Lines from the one with "Where should I click to: Select" through the end of the records, and no others, are what the answer should contain, copied exactly; please keep pictures out.

┌─ Provided records

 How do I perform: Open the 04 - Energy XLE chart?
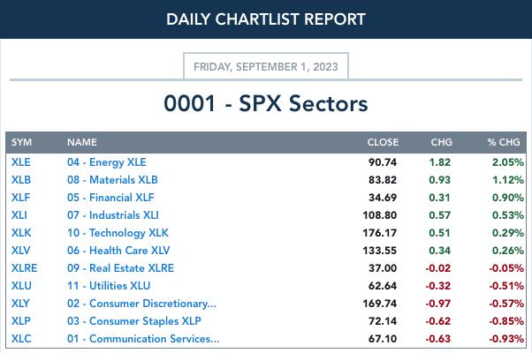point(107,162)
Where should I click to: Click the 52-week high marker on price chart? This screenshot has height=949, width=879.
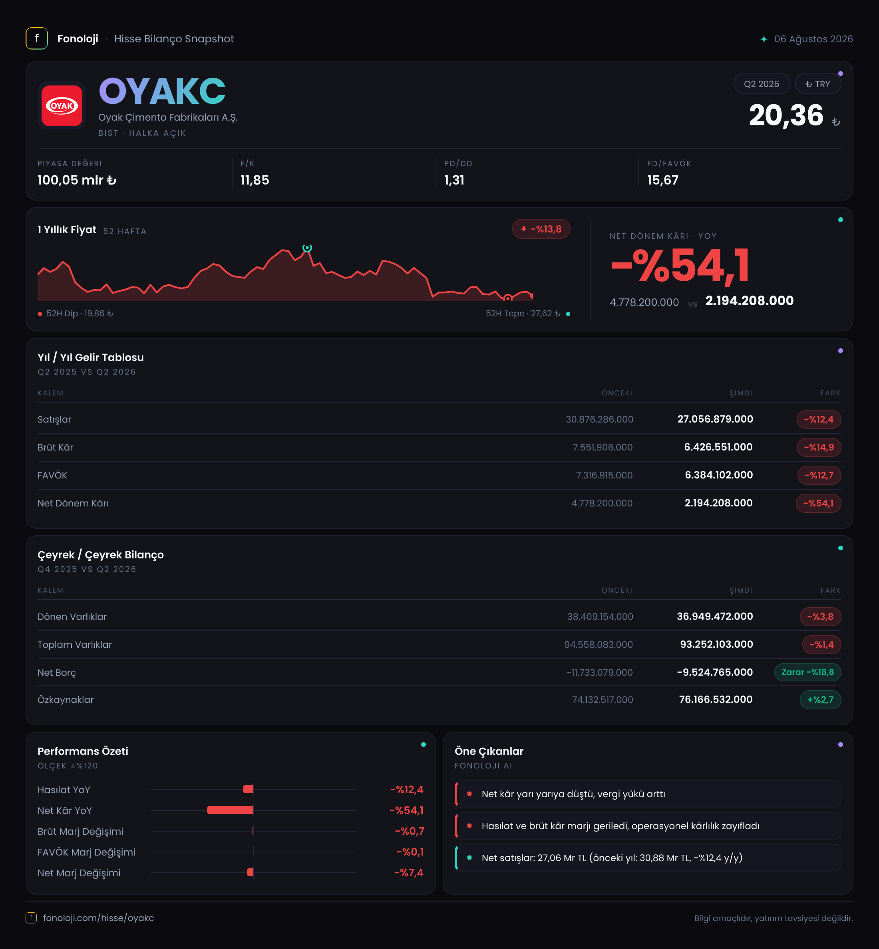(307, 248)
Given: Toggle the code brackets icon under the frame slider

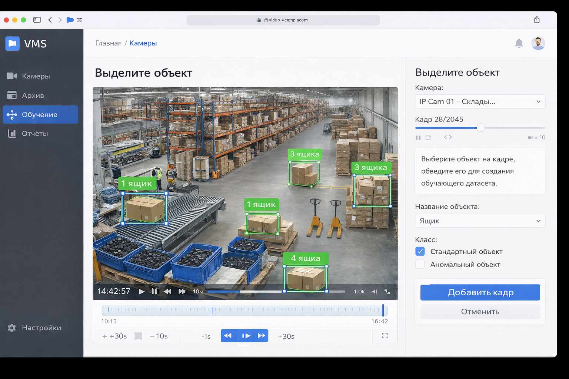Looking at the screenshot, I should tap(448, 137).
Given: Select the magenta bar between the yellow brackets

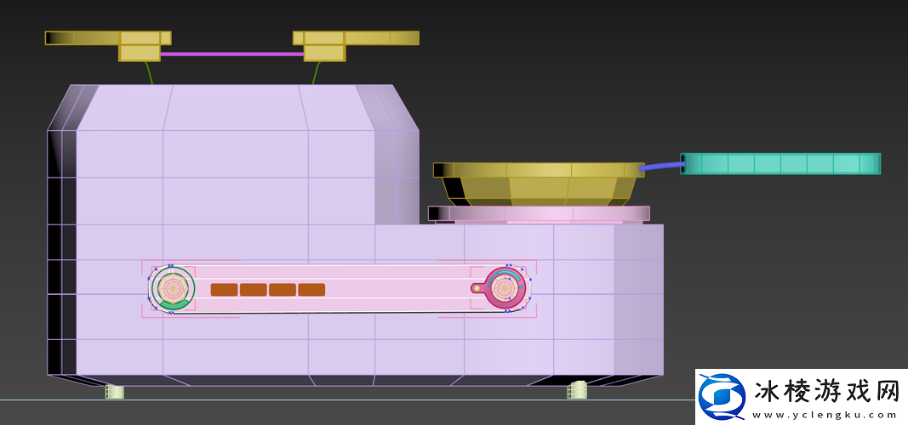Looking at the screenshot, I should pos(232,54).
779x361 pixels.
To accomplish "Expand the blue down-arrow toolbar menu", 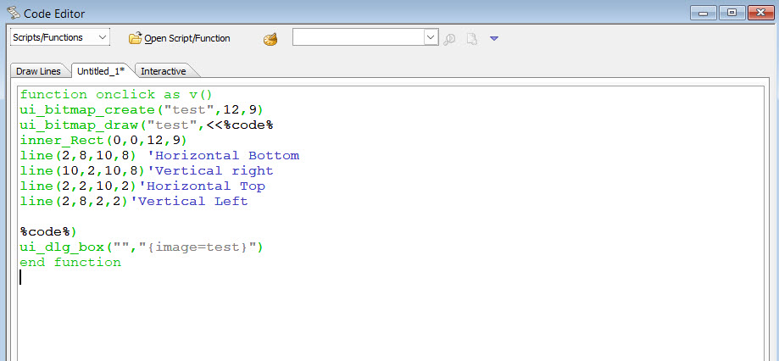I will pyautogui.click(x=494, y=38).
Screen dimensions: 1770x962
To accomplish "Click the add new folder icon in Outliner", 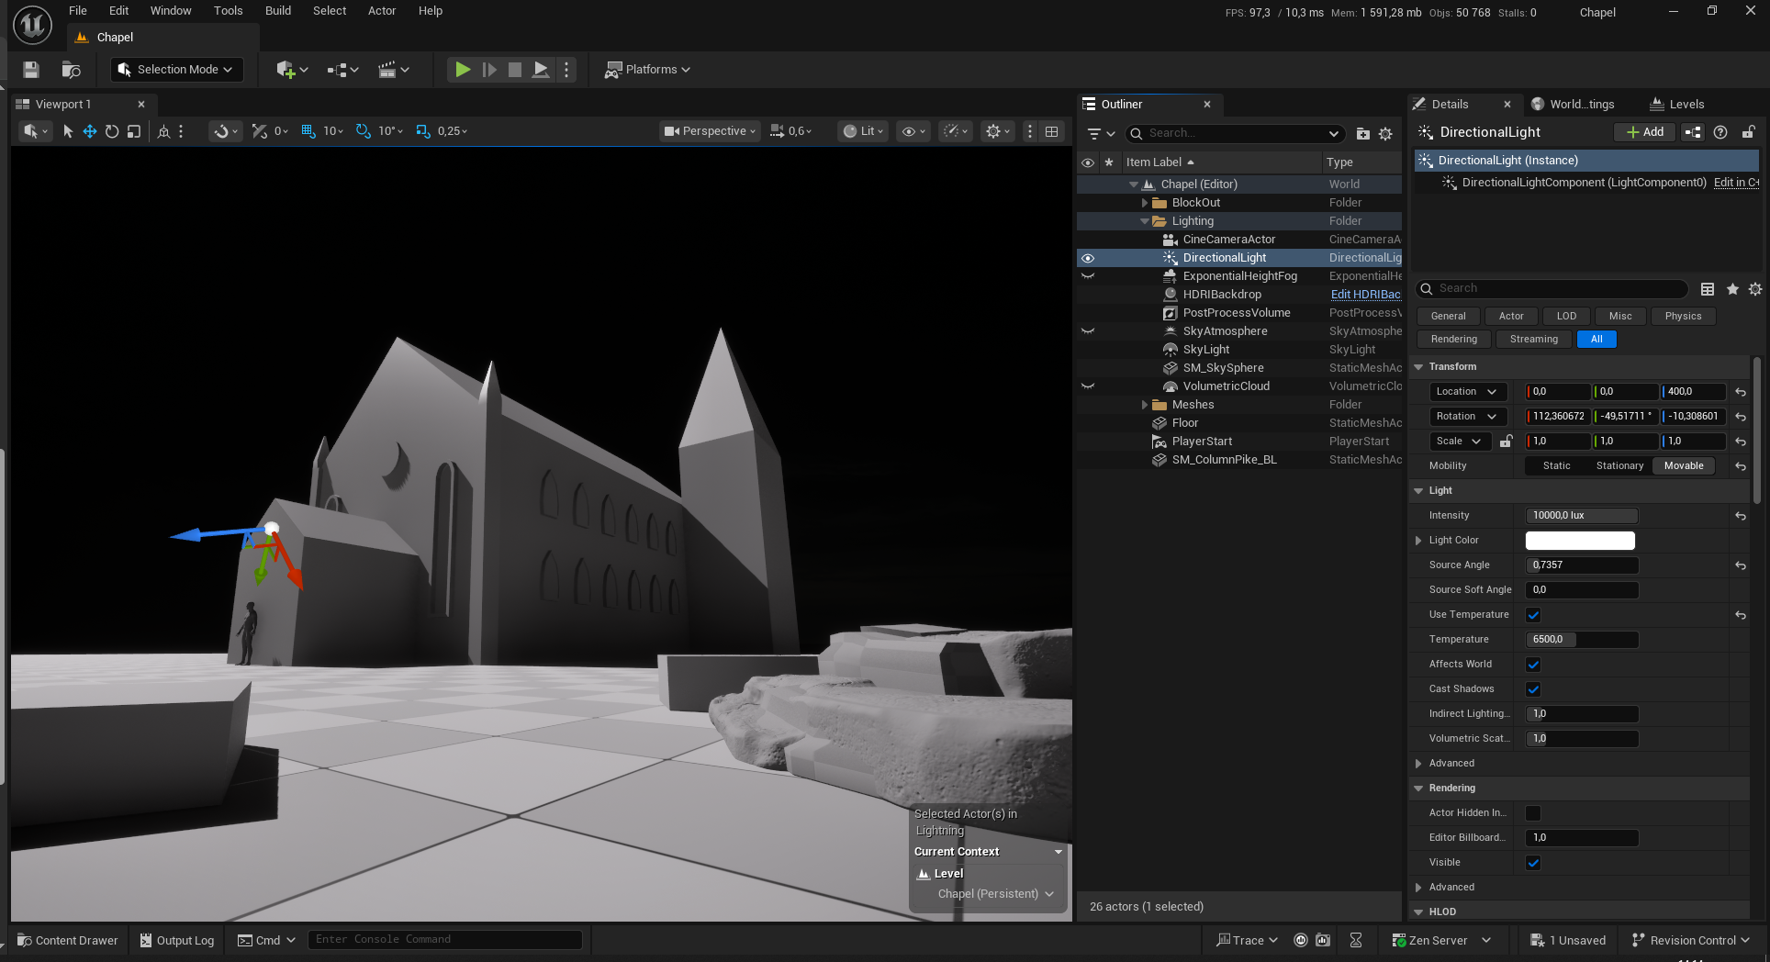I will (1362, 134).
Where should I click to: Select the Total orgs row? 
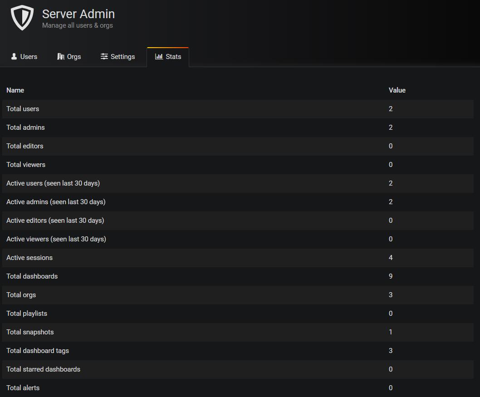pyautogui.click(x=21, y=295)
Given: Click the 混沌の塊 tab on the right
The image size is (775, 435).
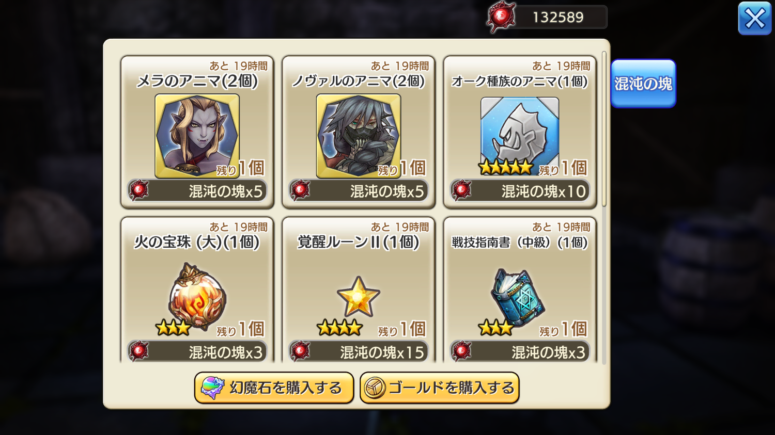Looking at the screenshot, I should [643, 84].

└─

=== Reply to the task ===
Where should I click to: Select the Total orgs row? 
pyautogui.click(x=21, y=295)
Given: Click the 混沌の塊 tab on the right
The image size is (775, 435).
Looking at the screenshot, I should [643, 84].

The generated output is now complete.